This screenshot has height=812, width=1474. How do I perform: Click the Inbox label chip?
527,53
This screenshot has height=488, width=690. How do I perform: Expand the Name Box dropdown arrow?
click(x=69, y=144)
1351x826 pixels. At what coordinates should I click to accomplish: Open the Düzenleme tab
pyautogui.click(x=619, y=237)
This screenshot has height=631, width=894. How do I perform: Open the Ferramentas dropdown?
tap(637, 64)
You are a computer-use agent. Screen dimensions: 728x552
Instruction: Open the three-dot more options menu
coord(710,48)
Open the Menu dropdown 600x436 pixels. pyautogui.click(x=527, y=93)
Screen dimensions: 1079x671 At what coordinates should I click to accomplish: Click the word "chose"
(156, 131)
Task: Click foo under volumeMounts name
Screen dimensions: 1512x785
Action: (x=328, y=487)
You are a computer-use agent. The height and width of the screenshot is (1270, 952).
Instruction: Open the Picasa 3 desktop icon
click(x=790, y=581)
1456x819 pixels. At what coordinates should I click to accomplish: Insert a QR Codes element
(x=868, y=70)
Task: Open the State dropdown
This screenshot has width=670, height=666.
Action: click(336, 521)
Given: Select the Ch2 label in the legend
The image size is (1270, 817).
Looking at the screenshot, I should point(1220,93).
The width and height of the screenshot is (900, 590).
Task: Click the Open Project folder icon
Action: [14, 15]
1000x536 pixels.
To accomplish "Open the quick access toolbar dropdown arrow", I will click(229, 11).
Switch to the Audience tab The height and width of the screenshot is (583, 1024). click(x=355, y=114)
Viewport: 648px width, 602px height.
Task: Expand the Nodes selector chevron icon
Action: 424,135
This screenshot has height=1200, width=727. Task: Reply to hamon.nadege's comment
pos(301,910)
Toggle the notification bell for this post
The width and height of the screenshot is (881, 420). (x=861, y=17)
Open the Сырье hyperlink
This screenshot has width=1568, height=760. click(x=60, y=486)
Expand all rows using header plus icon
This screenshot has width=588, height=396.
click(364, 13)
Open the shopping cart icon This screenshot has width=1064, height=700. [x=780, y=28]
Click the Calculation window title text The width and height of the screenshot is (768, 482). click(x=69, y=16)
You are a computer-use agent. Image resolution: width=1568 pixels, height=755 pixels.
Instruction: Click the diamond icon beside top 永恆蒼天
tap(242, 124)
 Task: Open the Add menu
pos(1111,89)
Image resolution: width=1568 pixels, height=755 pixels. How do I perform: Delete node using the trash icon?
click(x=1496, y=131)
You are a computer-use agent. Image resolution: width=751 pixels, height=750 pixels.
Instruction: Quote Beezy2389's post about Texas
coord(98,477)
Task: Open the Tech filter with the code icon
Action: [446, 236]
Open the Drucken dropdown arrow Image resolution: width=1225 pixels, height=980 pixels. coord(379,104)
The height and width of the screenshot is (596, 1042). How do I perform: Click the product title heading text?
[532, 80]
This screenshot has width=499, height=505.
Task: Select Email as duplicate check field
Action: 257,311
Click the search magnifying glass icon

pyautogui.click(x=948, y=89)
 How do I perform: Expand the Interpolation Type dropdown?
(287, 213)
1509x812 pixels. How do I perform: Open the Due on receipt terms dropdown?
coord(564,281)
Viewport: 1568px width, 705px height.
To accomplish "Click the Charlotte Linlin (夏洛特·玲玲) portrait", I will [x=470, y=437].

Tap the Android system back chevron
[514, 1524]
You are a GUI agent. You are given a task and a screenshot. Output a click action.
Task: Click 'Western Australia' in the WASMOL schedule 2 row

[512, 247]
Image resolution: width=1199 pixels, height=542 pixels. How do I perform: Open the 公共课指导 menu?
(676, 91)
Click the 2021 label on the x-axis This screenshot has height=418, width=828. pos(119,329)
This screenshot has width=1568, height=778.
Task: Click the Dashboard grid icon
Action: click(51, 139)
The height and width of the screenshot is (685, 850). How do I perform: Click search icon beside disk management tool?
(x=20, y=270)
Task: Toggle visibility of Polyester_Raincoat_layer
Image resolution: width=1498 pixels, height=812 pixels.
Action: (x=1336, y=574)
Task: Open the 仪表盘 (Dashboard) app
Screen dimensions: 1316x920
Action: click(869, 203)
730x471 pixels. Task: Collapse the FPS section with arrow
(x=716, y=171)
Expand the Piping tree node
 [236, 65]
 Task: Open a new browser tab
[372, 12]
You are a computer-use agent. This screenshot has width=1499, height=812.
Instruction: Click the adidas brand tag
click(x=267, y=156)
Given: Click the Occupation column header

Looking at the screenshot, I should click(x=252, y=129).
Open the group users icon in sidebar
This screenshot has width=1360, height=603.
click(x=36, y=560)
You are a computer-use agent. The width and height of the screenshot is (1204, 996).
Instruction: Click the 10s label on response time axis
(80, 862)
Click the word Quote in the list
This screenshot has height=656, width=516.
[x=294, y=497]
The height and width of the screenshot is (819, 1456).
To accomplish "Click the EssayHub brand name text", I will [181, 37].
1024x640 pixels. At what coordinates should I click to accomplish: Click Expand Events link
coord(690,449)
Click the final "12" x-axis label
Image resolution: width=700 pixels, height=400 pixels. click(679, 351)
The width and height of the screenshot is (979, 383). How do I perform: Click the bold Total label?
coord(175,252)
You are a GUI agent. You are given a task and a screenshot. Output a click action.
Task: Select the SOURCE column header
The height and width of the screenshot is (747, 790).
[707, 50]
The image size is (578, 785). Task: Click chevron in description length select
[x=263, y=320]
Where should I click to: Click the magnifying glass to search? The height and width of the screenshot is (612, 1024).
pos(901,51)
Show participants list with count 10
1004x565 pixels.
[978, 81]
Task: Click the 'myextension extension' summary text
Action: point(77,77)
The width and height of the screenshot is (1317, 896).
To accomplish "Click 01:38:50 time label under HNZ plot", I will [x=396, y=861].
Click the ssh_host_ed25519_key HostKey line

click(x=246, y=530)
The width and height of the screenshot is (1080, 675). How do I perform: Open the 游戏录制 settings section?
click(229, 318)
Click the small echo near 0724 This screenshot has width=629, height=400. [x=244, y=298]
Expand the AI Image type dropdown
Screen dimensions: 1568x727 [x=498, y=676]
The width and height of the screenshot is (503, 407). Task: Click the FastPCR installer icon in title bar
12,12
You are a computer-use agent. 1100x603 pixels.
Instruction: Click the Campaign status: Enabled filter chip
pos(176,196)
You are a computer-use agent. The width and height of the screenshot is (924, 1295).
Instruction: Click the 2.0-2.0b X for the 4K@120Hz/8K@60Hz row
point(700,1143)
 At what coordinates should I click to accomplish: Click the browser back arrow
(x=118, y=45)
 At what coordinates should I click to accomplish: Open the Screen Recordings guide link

Problem:
Reproduce everything from the start of the material down to the line containing "will click(229, 11).", including that line.

Written solution:
This screenshot has height=812, width=1474. How do I perform: Click the Inbox label chip?
527,53
This screenshot has height=488, width=690. How do I perform: Expand the Name Box dropdown arrow?
click(x=69, y=144)
1351x826 pixels. At what coordinates should I click to accomplish: Open the Düzenleme tab
pyautogui.click(x=619, y=237)
This screenshot has height=631, width=894. How do I perform: Open the Ferramentas dropdown?
tap(637, 64)
You are a computer-use agent. Screen dimensions: 728x552
Instruction: Open the three-dot more options menu
coord(710,48)
Open the Menu dropdown 600x436 pixels. pyautogui.click(x=527, y=93)
Screen dimensions: 1079x671 At what coordinates should I click to accomplish: Click the word "chose"
(156, 131)
Task: Click foo under volumeMounts name
Screen dimensions: 1512x785
Action: (x=328, y=487)
You are a computer-use agent. The height and width of the screenshot is (1270, 952).
Instruction: Open the Picasa 3 desktop icon
click(x=790, y=581)
1456x819 pixels. At what coordinates should I click to accomplish: Insert a QR Codes element
(x=868, y=70)
Task: Open the State dropdown
This screenshot has width=670, height=666.
Action: click(336, 521)
Given: Select the Ch2 label in the legend
The image size is (1270, 817).
Looking at the screenshot, I should point(1220,93).
The width and height of the screenshot is (900, 590).
Task: Click the Open Project folder icon
Action: [14, 15]
1000x536 pixels.
To accomplish "Open the quick access toolbar dropdown arrow", I will click(229, 11).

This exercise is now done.